What to produce:
Under this line are the records; write out word for word the part that begins at the line containing "Where should I click to: Click activity" and ends at the line containing "Expand the 图像工具", and no more.

*** Exercise inputs ***

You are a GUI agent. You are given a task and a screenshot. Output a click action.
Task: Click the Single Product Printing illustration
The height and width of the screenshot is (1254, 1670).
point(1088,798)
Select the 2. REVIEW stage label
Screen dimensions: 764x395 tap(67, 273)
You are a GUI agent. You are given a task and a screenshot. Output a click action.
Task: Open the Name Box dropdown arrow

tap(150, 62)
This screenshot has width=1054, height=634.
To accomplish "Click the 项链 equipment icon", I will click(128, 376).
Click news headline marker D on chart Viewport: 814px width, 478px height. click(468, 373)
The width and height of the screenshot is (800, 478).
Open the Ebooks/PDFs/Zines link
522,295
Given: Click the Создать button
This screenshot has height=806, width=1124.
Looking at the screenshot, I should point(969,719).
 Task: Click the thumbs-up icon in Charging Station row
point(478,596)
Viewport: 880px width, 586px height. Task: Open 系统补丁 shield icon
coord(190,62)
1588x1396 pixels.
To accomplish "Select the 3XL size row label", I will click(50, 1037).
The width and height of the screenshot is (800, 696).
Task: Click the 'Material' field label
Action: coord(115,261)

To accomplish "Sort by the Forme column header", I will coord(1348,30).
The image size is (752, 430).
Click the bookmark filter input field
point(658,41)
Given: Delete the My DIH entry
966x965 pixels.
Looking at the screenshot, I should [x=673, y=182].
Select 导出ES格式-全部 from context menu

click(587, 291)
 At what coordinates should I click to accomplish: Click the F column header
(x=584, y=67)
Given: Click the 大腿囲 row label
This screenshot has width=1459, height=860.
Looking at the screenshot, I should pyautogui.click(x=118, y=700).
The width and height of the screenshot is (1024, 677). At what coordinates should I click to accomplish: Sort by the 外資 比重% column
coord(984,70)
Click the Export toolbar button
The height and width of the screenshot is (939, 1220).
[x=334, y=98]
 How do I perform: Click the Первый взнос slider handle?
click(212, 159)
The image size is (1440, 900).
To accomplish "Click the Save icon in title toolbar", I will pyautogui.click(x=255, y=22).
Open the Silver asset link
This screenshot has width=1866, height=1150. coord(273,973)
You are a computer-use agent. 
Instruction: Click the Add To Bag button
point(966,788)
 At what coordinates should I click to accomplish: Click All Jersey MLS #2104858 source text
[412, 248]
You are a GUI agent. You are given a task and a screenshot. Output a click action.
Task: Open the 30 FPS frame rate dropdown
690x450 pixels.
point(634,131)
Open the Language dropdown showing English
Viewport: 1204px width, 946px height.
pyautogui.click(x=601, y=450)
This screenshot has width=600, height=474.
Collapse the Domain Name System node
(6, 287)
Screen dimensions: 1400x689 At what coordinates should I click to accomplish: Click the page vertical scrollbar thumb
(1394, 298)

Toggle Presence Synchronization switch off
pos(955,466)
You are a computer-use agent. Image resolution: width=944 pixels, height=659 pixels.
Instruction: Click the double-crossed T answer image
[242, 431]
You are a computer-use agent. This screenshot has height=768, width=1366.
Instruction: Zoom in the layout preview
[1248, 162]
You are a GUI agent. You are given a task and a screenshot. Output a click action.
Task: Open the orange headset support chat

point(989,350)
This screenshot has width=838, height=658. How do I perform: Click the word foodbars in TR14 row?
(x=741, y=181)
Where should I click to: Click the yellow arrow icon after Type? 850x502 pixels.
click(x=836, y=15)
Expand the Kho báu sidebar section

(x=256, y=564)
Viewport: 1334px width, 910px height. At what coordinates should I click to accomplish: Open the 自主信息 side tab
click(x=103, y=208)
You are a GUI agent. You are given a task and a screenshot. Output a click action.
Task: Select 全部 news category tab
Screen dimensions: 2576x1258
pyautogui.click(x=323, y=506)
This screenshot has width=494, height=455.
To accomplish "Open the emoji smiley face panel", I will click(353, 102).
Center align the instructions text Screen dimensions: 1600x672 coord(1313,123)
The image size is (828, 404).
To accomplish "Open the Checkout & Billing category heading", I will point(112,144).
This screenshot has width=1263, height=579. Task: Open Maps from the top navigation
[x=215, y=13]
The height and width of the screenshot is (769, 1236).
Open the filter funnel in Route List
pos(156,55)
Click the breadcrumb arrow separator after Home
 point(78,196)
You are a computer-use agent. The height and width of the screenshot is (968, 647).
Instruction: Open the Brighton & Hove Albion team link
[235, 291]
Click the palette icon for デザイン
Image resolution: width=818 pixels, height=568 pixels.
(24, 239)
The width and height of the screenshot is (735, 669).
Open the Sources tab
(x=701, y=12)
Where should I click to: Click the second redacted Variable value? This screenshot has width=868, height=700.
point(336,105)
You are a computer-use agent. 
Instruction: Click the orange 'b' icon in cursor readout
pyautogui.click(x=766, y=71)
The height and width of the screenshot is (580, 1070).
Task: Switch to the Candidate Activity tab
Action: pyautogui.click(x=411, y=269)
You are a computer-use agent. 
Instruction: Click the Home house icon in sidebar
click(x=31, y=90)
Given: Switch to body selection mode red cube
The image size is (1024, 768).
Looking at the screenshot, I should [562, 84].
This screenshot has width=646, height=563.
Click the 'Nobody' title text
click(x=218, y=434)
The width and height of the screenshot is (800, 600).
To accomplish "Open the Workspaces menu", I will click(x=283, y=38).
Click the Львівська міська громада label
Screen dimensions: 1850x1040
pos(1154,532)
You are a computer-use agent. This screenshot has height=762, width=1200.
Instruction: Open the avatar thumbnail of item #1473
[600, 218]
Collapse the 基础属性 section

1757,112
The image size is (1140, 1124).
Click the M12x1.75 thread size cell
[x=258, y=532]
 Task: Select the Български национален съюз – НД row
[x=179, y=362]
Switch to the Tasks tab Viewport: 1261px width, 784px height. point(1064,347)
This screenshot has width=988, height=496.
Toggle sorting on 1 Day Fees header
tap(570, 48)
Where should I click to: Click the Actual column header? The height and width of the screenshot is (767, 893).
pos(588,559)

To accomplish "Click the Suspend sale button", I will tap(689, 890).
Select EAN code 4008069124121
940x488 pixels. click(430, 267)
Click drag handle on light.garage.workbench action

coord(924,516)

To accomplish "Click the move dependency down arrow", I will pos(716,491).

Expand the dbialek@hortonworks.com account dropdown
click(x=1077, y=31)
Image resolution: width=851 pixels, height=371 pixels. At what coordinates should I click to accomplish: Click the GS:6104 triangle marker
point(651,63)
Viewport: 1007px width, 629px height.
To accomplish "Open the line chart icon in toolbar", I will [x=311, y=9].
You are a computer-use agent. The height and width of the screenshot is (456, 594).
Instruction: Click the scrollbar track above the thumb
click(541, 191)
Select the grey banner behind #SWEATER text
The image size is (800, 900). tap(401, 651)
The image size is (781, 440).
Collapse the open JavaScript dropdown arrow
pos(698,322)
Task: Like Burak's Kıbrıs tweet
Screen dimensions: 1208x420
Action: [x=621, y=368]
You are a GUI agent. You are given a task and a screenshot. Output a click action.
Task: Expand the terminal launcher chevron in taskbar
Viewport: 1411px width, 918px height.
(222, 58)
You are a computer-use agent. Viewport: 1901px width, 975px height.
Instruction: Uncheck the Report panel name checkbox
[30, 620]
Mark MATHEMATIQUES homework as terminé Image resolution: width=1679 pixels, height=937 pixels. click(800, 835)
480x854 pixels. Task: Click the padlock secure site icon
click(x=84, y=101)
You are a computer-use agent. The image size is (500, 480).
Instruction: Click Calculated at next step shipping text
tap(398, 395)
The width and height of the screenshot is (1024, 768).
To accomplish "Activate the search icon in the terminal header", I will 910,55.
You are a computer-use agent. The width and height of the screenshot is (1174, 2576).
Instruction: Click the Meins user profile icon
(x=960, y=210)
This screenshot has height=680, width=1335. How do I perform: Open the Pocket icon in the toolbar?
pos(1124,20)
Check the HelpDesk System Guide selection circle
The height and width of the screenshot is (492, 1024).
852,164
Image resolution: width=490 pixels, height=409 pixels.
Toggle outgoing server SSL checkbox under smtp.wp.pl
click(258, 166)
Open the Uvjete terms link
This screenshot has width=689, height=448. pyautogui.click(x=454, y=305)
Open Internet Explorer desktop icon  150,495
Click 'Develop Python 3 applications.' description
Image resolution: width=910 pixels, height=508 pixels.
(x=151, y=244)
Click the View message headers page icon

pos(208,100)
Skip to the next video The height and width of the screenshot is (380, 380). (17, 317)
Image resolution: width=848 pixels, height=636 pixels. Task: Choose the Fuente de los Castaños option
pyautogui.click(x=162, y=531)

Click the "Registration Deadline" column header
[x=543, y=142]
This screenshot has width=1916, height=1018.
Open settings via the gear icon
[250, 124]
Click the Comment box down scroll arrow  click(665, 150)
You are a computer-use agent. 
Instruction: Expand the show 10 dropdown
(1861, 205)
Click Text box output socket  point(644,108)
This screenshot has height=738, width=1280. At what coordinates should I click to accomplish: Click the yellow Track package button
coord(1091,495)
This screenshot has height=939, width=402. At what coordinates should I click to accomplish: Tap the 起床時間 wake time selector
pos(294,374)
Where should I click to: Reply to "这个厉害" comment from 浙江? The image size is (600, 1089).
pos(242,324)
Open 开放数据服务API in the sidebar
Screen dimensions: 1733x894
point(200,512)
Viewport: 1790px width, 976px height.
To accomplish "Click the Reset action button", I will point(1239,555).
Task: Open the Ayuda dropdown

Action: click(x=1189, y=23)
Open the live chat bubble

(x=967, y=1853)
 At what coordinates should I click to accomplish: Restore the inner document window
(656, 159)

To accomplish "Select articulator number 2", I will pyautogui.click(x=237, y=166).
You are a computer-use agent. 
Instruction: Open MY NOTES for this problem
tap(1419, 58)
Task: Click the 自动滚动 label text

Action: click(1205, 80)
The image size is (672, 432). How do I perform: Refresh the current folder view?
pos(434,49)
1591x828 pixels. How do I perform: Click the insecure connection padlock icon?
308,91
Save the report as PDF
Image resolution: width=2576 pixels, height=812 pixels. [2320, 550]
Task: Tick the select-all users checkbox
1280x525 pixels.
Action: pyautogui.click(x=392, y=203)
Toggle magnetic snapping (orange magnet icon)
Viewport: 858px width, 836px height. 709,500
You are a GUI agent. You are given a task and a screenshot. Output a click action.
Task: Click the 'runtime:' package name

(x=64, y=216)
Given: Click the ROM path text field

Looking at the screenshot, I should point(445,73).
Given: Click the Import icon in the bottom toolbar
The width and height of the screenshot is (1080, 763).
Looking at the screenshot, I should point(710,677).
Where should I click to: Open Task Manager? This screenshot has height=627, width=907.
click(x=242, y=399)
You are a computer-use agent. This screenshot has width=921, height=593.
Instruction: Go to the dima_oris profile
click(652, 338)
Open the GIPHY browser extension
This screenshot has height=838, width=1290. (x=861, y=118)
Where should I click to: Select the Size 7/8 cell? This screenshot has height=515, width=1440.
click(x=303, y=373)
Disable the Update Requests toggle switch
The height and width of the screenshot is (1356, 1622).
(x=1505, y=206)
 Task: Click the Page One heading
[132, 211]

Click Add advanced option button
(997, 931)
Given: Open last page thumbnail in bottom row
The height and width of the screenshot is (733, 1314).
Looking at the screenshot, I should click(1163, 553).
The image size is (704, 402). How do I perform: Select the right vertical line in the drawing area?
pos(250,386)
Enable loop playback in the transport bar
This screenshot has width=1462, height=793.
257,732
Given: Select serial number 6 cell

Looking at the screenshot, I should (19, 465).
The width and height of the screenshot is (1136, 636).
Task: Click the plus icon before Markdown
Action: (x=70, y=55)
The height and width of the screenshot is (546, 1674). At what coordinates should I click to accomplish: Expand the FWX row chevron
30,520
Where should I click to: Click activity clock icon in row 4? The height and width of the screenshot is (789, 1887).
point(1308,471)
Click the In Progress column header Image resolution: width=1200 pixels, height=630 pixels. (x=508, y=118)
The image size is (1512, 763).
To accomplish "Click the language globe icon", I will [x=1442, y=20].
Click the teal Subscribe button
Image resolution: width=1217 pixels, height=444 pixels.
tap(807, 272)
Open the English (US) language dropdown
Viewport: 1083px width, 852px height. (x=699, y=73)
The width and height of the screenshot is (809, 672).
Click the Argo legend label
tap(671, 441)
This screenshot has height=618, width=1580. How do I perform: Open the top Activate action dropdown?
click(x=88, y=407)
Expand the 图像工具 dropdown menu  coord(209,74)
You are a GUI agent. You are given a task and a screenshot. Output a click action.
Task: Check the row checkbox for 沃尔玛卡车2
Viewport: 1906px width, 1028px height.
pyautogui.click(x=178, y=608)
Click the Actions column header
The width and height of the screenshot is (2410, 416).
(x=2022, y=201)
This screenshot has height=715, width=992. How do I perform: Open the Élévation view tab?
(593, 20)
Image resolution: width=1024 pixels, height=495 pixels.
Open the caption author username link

*** End of Exercise inputs ***

Task answer:
Where should I click to: Click activity clock icon in row 4? The height and width of the screenshot is (789, 1887).
point(1308,471)
Click the In Progress column header Image resolution: width=1200 pixels, height=630 pixels. (x=508, y=118)
The image size is (1512, 763).
To accomplish "Click the language globe icon", I will [x=1442, y=20].
Click the teal Subscribe button
Image resolution: width=1217 pixels, height=444 pixels.
tap(807, 272)
Open the English (US) language dropdown
Viewport: 1083px width, 852px height. (x=699, y=73)
The width and height of the screenshot is (809, 672).
Click the Argo legend label
tap(671, 441)
This screenshot has height=618, width=1580. How do I perform: Open the top Activate action dropdown?
click(x=88, y=407)
Expand the 图像工具 dropdown menu  coord(209,74)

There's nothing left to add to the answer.